* PROBLEM DETAILS
Scan the material below for every line with the string "agent", and copy those lines.

* SUPPLIED DATA
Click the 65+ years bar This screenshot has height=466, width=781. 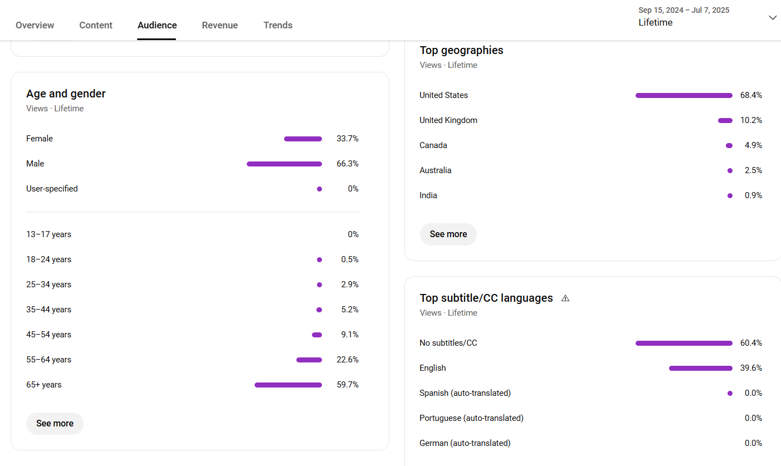[x=288, y=385]
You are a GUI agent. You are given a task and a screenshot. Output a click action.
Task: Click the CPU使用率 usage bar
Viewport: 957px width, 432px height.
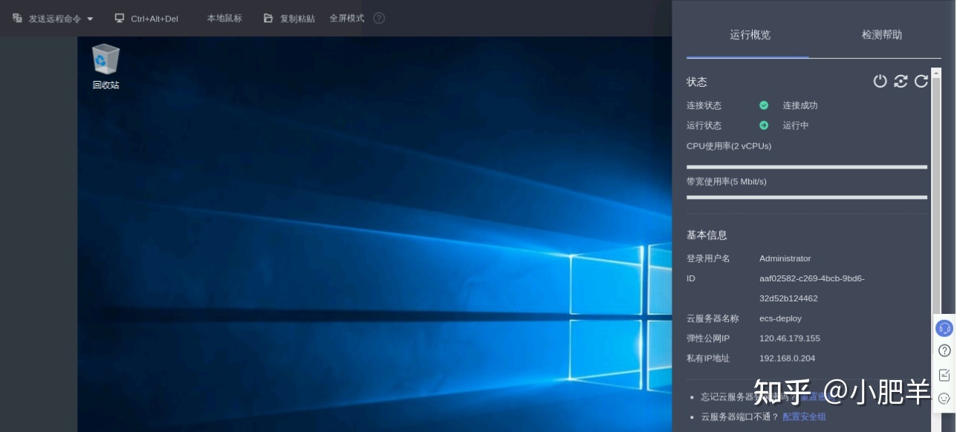(807, 166)
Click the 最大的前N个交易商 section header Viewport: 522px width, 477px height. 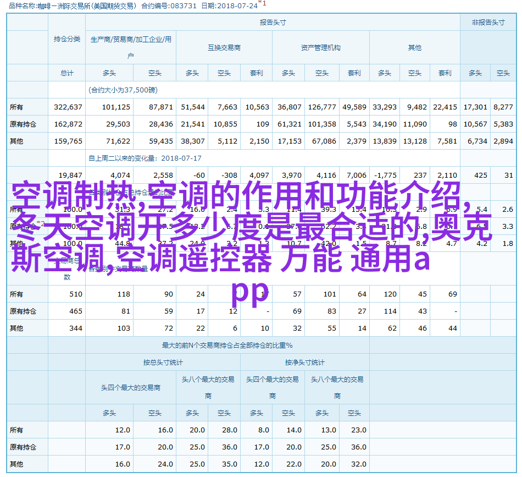[x=227, y=346]
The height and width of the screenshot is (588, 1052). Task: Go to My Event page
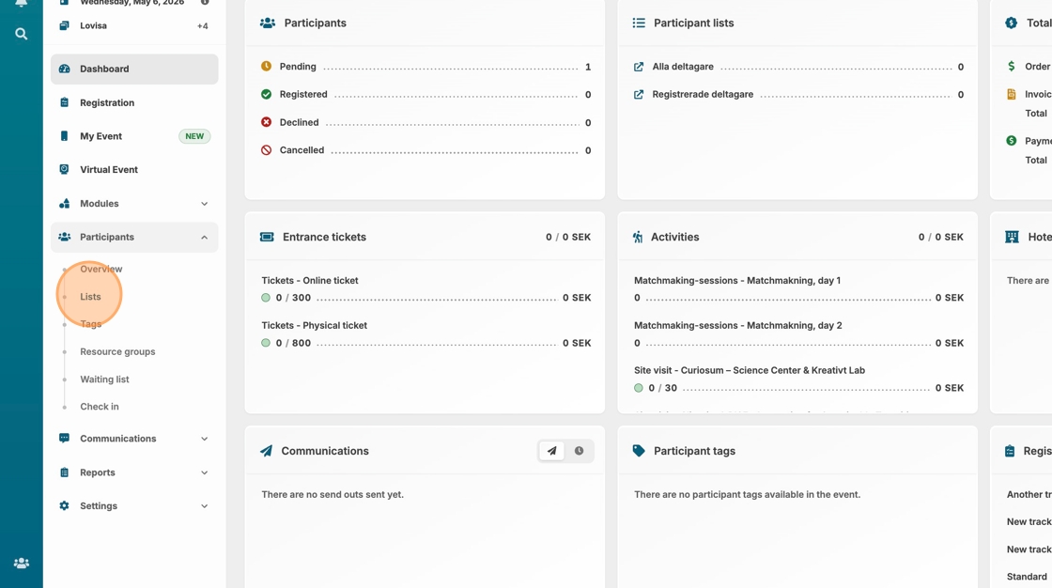(101, 136)
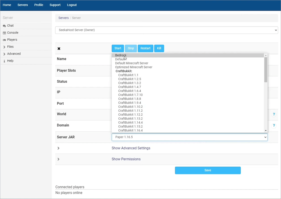Click the JAR list scrollbar down arrow
281x199 pixels.
pos(266,131)
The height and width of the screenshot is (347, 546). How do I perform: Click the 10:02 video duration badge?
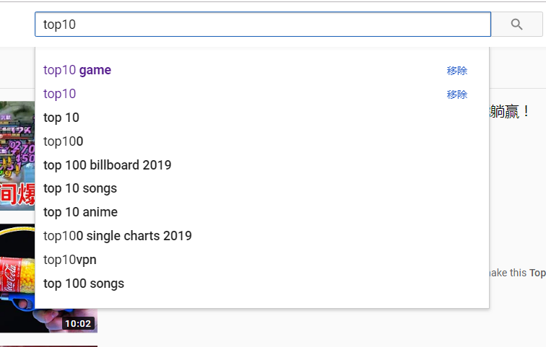point(78,323)
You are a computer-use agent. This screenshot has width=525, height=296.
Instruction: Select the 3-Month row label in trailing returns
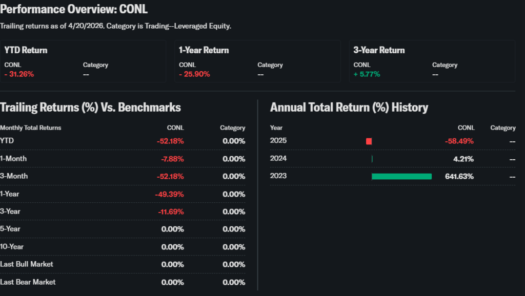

* SOLUTION TO THE PROBLEM
You are a GUI agent. You are given a task and a screenshot. Output a click action.
You are a computer-use agent. This screenshot has width=525, height=296.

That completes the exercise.